The sea off the Marche coast is especially rich with crustaceans and all types of squid, shrimps and cuttlefish. Brodetto is the most typical dish and, as the name suggests, is a type of soup made from the left overs and unwanted scraps that couldn't be sold in the market.
Traditionally, it was the daily meal for many workers in the ports and was considered a complete meal. There are four types of brodetto corresponding to the different fishing localities in the region - 'Ancona', 'Porto Recanati', 'Fano' and 'San Benedetto del Tronto'.
Essentially, the main fish caught in each town is the prime ingredient in the local brodetto. We have been informed of a new fifth version called 'brodetto delle Marche' which has aspects of each of the other four.
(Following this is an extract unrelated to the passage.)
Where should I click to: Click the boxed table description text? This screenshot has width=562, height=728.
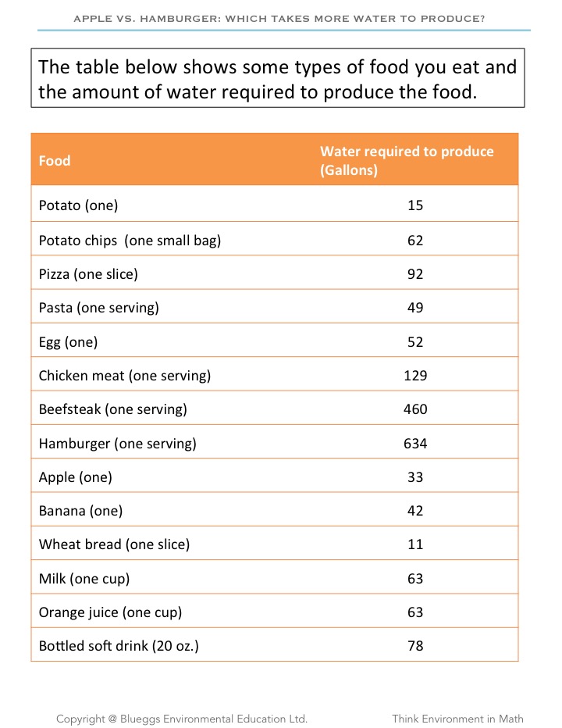point(278,79)
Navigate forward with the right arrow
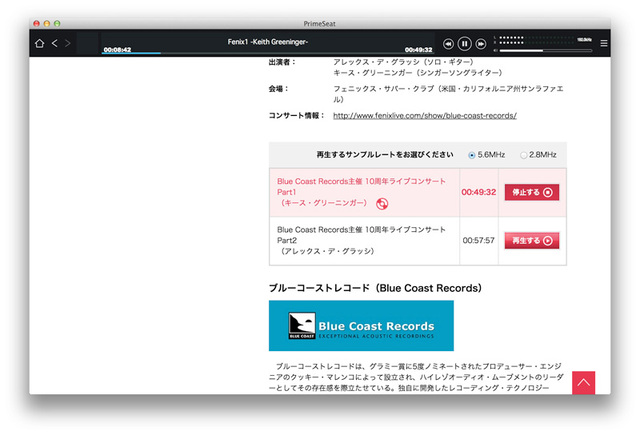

If you are wondering where the best brodetto originates from, then Porto Recanati claims to be 'king of brodetto', but locals will differ.
Lots of local fish and fresh seafood
Pour an abundant amount of olive oil into a large frying pan.
As the oil reaches cooking temperature add a finely chopped onion, cuttlefish in pieces and allow them both to cook on a low heat.
Add salt, pepper, a few strands of saffron and a touch of water together with a vegetable stock cube. Continue to cook slowly.
In a second larger pan arrange various floured fresh fish in layers, leaving the softest or most tender to last.
Pour the contents of the first pan over the fish and add in equal parts both hot water and dry white wine. Adjust the salt and pepper and bring to a lively heat, cooking for 15-18 minutes
It is important not touch the fish with a spoon, but always use cooking pincers to occasionally agitate the mixture.
Arrange toasted bread pieces on your serving bowls and then cover with the soup. Brodetto is best with a dry white wine or a young red.